#### Task details
Render the records below as a JSON list of strings, one string per line, with blank lines omitted.

Some records
-- begin --

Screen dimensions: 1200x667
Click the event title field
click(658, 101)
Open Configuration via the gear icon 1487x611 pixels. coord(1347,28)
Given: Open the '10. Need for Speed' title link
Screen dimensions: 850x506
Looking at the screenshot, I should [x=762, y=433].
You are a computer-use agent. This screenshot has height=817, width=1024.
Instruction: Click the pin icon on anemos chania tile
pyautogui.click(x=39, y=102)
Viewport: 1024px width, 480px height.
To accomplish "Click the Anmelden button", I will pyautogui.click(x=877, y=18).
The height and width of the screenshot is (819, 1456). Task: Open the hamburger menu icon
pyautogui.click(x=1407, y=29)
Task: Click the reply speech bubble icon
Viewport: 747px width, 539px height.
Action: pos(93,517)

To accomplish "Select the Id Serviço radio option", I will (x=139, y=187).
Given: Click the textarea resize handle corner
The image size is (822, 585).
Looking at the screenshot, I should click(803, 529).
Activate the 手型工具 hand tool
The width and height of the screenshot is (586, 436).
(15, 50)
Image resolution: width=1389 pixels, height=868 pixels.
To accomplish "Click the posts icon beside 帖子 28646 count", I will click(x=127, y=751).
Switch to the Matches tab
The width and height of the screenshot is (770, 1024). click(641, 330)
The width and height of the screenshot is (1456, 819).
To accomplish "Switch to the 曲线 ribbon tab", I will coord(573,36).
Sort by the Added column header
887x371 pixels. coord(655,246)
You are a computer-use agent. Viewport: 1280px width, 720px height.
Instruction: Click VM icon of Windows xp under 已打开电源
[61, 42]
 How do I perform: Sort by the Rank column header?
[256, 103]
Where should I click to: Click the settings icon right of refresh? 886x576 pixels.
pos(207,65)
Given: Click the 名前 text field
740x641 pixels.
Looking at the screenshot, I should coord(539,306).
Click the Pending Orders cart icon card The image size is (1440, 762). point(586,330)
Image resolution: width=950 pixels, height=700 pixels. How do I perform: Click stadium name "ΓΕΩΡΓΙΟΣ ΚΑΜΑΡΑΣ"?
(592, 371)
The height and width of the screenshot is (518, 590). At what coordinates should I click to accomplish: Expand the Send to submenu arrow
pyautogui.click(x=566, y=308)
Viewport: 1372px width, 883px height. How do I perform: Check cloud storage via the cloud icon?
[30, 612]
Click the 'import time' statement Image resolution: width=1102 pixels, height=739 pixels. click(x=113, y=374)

-- end --

#### Written answer
[
  "Screen dimensions: 1200x667",
  "Click the event title field",
  "click(658, 101)",
  "Open Configuration via the gear icon 1487x611 pixels. coord(1347,28)",
  "Given: Open the '10. Need for Speed' title link",
  "Screen dimensions: 850x506",
  "Looking at the screenshot, I should [x=762, y=433].",
  "You are a computer-use agent. This screenshot has height=817, width=1024.",
  "Instruction: Click the pin icon on anemos chania tile",
  "pyautogui.click(x=39, y=102)",
  "Viewport: 1024px width, 480px height.",
  "To accomplish \"Click the Anmelden button\", I will pyautogui.click(x=877, y=18).",
  "The height and width of the screenshot is (819, 1456). Task: Open the hamburger menu icon",
  "pyautogui.click(x=1407, y=29)",
  "Task: Click the reply speech bubble icon",
  "Viewport: 747px width, 539px height.",
  "Action: pos(93,517)",
  "To accomplish \"Select the Id Serviço radio option\", I will (x=139, y=187).",
  "Given: Click the textarea resize handle corner",
  "The image size is (822, 585).",
  "Looking at the screenshot, I should click(803, 529).",
  "Activate the 手型工具 hand tool",
  "The width and height of the screenshot is (586, 436).",
  "(15, 50)",
  "Image resolution: width=1389 pixels, height=868 pixels.",
  "To accomplish \"Click the posts icon beside 帖子 28646 count\", I will click(x=127, y=751).",
  "Switch to the Matches tab",
  "The width and height of the screenshot is (770, 1024). click(641, 330)",
  "The width and height of the screenshot is (1456, 819).",
  "To accomplish \"Switch to the 曲线 ribbon tab\", I will coord(573,36).",
  "Sort by the Added column header",
  "887x371 pixels. coord(655,246)",
  "You are a computer-use agent. Viewport: 1280px width, 720px height.",
  "Instruction: Click VM icon of Windows xp under 已打开电源",
  "[61, 42]",
  " How do I perform: Sort by the Rank column header?",
  "[256, 103]",
  "Where should I click to: Click the settings icon right of refresh? 886x576 pixels.",
  "pos(207,65)",
  "Given: Click the 名前 text field",
  "740x641 pixels.",
  "Looking at the screenshot, I should coord(539,306).",
  "Click the Pending Orders cart icon card The image size is (1440, 762). point(586,330)",
  "Image resolution: width=950 pixels, height=700 pixels. How do I perform: Click stadium name \"ΓΕΩΡΓΙΟΣ ΚΑΜΑΡΑΣ\"?",
  "(592, 371)",
  "The height and width of the screenshot is (518, 590). At what coordinates should I click to accomplish: Expand the Send to submenu arrow",
  "pyautogui.click(x=566, y=308)",
  "Viewport: 1372px width, 883px height. How do I perform: Check cloud storage via the cloud icon?",
  "[30, 612]",
  "Click the 'import time' statement Image resolution: width=1102 pixels, height=739 pixels. click(x=113, y=374)"
]